** Supplied material follows **
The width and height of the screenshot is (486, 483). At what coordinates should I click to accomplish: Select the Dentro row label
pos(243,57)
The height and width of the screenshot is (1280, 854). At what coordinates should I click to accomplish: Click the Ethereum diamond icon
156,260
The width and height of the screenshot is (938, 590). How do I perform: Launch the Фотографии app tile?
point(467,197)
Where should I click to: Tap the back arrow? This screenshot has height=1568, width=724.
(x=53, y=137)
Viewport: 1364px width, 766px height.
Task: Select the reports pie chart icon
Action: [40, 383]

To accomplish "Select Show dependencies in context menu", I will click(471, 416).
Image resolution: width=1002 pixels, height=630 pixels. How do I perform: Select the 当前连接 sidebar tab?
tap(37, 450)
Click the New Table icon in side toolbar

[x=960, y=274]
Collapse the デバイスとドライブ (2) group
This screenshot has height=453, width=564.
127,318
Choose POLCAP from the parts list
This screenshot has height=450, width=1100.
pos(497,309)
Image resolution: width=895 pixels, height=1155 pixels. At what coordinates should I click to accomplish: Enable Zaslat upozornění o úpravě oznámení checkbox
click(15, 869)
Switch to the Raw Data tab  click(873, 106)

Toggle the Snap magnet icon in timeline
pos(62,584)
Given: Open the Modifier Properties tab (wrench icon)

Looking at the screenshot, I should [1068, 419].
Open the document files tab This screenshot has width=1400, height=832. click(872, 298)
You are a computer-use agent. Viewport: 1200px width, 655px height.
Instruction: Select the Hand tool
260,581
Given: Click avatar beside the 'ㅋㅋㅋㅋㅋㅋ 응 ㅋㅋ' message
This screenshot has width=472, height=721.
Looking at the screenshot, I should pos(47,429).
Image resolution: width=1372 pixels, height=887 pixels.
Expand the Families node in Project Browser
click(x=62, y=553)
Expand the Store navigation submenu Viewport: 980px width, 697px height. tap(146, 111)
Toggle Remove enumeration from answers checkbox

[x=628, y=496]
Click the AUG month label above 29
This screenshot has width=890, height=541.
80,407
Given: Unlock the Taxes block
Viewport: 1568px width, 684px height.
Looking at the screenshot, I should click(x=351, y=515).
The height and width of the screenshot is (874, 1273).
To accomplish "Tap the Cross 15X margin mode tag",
** End of Supplied material **
What the task asks:
Down to the last line, return the data above exactly.

The completed task:
The width and height of the screenshot is (486, 483). At what coordinates should I click to accomplish: Select the Dentro row label
pos(243,57)
The height and width of the screenshot is (1280, 854). At what coordinates should I click to accomplish: Click the Ethereum diamond icon
156,260
The width and height of the screenshot is (938, 590). How do I perform: Launch the Фотографии app tile?
point(467,197)
Where should I click to: Tap the back arrow? This screenshot has height=1568, width=724.
(x=53, y=137)
Viewport: 1364px width, 766px height.
Task: Select the reports pie chart icon
Action: [40, 383]

To accomplish "Select Show dependencies in context menu", I will click(471, 416).
Image resolution: width=1002 pixels, height=630 pixels. How do I perform: Select the 当前连接 sidebar tab?
tap(37, 450)
Click the New Table icon in side toolbar

[x=960, y=274]
Collapse the デバイスとドライブ (2) group
This screenshot has height=453, width=564.
127,318
Choose POLCAP from the parts list
This screenshot has height=450, width=1100.
pos(497,309)
Image resolution: width=895 pixels, height=1155 pixels. At what coordinates should I click to accomplish: Enable Zaslat upozornění o úpravě oznámení checkbox
click(15, 869)
Switch to the Raw Data tab  click(873, 106)

Toggle the Snap magnet icon in timeline
pos(62,584)
Given: Open the Modifier Properties tab (wrench icon)

Looking at the screenshot, I should [1068, 419].
Open the document files tab This screenshot has width=1400, height=832. click(872, 298)
You are a computer-use agent. Viewport: 1200px width, 655px height.
Instruction: Select the Hand tool
260,581
Given: Click avatar beside the 'ㅋㅋㅋㅋㅋㅋ 응 ㅋㅋ' message
This screenshot has width=472, height=721.
Looking at the screenshot, I should pos(47,429).
Image resolution: width=1372 pixels, height=887 pixels.
Expand the Families node in Project Browser
click(x=62, y=553)
Expand the Store navigation submenu Viewport: 980px width, 697px height. tap(146, 111)
Toggle Remove enumeration from answers checkbox

[x=628, y=496]
Click the AUG month label above 29
This screenshot has width=890, height=541.
80,407
Given: Unlock the Taxes block
Viewport: 1568px width, 684px height.
Looking at the screenshot, I should click(x=351, y=515).
The height and width of the screenshot is (874, 1273).
To accomplish "Tap the Cross 15X margin mode tag",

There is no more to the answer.